DURHAM, N.C. -- Leukemia patients who take the anti-cancer drug imatinib mesylate (brand-name Gleevec) are at increased risk for developing suppressed immune systems, and researchers at the Duke Comprehensive Cancer Center have discovered a mechanism that likely explains why.

Their findings, reported in the July 2004 issue of the journal Current Biology, may also lead to newer drugs that target cancer cells for destruction without targeting important immune system cells.

Their discovery explains the role of a critical protein in the body called ABL. When mutated, ABL is overly active and gives rise to an excess of defective blood cells that become chronic myeloid leukemia. Imatinib mesylate inhibits ABL's activity in leukemia cells and, without enough ABL, the cancer cells die.

In normal white blood cells, however, the function of the ABL family of proteins -- c-ABL and the related Arg -- was unknown until now. The Duke team discovered that ABL proteins activate the production of infection-fighting cells called "T-cells." Specifically, they showed that ABL proteins are key communicators in the chain of events that leads to T-cell activation and, thus, infection control.

While imatinib mesylate targets and inhibits the activity of ABL proteins in cancer cells, it also turns off ABL function in normal cells. When ABL is inactivated by imatinib mesylate, the researchers found that T-cells could no longer mount a robust activation response. Their findings support the observation that patients can become immuno-suppressed if they receive too much of the drug.

"Gleevec, which has been highly successful at obliterating leukemia cells, also inhibits T-cells, the basis of the body's defense against infection," said Ann Marie Pendergast, Ph.D., principal investigator and professor of molecular cancer biology at Duke. "This study demonstrates the vulnerability of the immune system to Gleevec-like drugs and gives a graphic illustration of why it is important to understand the normal function of drug targets."

Scientists have known since 1986 that ABL plays a key role in causing chronic myeloid leukemia. With this disease, ABL becomes fused to another protein called BCR in a genetic rearrangement that causes the ABL protein to lose a crucial "off" switch. The defective BCR-ABL protein is always turned on, continually stimulating bone marrow stem cells to make more and more white blood cells. Over time, the buildup of defective white blood cells develops into leukemia.

At the doses given to patients, imatinib mesylate shows very low toxicity.

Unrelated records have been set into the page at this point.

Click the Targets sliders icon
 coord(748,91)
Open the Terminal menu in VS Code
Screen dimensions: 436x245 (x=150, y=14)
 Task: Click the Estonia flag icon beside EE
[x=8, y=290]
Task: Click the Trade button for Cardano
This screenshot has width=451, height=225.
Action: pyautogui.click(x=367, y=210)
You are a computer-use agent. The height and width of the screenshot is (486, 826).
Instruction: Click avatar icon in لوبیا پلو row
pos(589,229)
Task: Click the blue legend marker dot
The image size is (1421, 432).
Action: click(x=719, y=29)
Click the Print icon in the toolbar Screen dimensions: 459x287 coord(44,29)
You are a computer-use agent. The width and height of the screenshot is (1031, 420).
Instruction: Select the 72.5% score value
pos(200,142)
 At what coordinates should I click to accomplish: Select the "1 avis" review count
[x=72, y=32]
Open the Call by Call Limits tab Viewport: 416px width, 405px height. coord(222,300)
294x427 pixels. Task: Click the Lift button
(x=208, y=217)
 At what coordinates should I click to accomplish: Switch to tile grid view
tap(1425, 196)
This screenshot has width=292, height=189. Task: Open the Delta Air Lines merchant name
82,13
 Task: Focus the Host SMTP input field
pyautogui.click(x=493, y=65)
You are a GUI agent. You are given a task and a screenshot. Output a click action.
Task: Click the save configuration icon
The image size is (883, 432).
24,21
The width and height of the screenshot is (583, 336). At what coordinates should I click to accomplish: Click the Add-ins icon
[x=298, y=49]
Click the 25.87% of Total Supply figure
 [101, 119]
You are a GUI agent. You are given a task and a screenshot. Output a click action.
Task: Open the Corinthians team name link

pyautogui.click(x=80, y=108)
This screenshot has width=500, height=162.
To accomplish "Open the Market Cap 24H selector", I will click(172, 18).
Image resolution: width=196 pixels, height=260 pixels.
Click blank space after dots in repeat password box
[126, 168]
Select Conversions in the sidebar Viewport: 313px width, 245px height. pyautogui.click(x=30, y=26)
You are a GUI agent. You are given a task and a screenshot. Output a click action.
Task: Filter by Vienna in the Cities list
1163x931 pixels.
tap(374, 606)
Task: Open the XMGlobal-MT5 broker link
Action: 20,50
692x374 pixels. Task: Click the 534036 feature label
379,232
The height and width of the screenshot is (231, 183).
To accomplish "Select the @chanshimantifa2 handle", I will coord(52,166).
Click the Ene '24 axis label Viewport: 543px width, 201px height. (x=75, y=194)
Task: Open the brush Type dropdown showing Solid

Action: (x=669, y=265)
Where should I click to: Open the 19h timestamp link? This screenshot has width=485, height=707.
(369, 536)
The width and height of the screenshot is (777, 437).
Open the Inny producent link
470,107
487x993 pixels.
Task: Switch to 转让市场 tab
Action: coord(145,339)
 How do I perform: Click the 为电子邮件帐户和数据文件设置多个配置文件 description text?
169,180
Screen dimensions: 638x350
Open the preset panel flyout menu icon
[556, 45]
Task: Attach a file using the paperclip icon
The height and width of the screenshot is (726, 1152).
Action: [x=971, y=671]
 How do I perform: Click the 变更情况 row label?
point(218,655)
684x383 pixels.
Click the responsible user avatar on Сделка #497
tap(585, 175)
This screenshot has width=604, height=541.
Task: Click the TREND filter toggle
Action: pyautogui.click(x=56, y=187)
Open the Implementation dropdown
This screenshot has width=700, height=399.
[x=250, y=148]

However, in isolated cases, some patients have experienced bouts of shingles and other symptoms of a lowered immune response.

"The reason we haven't seen more side effects with Gleevec is that leukemia cells are exquisitely sensitive to the drug so it can be given in doses low enough not to cause noticeable harm to normal cells in most instances," said Pendergast.

To demonstrate ABL's role in T-cell response, Pendergast and Duke colleagues Patricia Zipfel, Ph.D., Weiguo Zhang, Ph.D., and Marisol Quiroz studied mice in which one copy of the ABL gene and both copies of the Arg gene had been deleted. In these mice, T-cell activation was reduced dramatically compared to normal mice.

The researchers then treated T-cells isolated from the spleens of normal mice with imatinib mesylate and tested their ability to respond to T-cell stimulation. Again, the response was drastically reduced.

These effects were caused by a cascade of events in which ABL and Arg convey signals from molecules on the cell surface to activator molecules ZAP70 and LAT inside the cell. These proteins, in turn, set into motion a host of activities that ultimately lead to T-cell proliferation and activation.

The findings support a larger picture of the role of ABL that is emerging from the work of Pendergast and other researchers. The protein appears to be a crucial switch for a number of processes that involve coordination between events happening on the cell surface, recruitment of a large number of proteins and reorganization of cells' inner scaffold, the "cytoskeleton."

"When an antigen-presenting cell stimulates a T-cell, we see rapid movement of a large number of molecules that congregate just below the cell membrane," Pendergast said. "We suspect ABL plays an even larger role in the chain of events that lead to T-cell activation and are working on identifying additional roles for ABL."

The reason such studies are important, said Pendergast, is that in some cases patients have developed resistance to Gleevec, leading investigators to look for the "next-generation Gleevec."

"The success of Gleevec has spurred a race for the next great protein kinase inhibitor," said Pendergast. "It's important that we know what ABL is doing in normal cells because the new generation of protein kinase inhibitors are much more potent than Gleevec and have greater potential for toxicity."

The research was funded by the National Institutes of Health.